- _The records_:

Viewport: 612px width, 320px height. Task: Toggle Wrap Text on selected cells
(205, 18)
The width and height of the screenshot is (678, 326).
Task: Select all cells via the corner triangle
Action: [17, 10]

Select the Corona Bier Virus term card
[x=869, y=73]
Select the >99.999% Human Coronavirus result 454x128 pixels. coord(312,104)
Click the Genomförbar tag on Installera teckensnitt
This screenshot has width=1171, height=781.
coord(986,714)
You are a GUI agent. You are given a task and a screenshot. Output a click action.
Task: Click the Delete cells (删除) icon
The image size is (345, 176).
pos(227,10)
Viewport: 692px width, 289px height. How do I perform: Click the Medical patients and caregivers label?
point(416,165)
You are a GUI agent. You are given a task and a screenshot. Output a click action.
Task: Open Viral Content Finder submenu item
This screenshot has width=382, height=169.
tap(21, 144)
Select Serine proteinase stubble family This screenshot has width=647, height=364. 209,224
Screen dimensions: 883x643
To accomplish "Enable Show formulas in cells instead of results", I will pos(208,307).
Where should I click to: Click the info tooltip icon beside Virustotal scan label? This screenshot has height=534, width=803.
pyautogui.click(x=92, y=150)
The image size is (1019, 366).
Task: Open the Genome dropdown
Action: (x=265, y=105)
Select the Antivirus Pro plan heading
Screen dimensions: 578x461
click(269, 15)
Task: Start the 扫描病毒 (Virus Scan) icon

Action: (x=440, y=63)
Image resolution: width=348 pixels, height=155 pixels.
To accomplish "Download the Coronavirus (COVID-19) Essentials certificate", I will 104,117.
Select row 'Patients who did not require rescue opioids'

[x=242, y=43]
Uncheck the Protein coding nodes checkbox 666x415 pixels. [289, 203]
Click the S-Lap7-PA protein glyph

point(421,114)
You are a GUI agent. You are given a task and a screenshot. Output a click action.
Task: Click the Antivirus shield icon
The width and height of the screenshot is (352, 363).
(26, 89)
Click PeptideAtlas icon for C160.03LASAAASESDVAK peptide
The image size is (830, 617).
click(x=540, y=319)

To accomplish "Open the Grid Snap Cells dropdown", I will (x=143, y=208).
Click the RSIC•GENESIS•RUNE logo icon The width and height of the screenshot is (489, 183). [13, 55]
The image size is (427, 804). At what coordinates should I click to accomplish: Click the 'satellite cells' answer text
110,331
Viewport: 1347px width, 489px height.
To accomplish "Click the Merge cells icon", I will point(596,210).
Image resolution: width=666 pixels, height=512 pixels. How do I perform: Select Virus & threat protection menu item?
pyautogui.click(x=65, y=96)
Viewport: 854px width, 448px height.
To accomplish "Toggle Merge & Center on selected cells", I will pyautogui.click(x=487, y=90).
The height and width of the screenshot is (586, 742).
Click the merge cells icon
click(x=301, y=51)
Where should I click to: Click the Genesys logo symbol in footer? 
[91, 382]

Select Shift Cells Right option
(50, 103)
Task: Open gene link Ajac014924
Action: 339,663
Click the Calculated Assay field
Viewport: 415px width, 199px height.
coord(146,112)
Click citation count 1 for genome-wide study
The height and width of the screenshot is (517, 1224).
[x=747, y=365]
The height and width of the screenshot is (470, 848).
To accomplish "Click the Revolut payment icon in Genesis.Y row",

- _To do_:
What lines above mention "will"? Copy each one.

- _Solution for this task_:
To accomplish "Enable Show formulas in cells instead of results", I will pos(208,307).
To accomplish "Download the Coronavirus (COVID-19) Essentials certificate", I will 104,117.
To accomplish "Open the Grid Snap Cells dropdown", I will (x=143, y=208).
To accomplish "Click the Merge cells icon", I will point(596,210).
To accomplish "Toggle Merge & Center on selected cells", I will pyautogui.click(x=487, y=90).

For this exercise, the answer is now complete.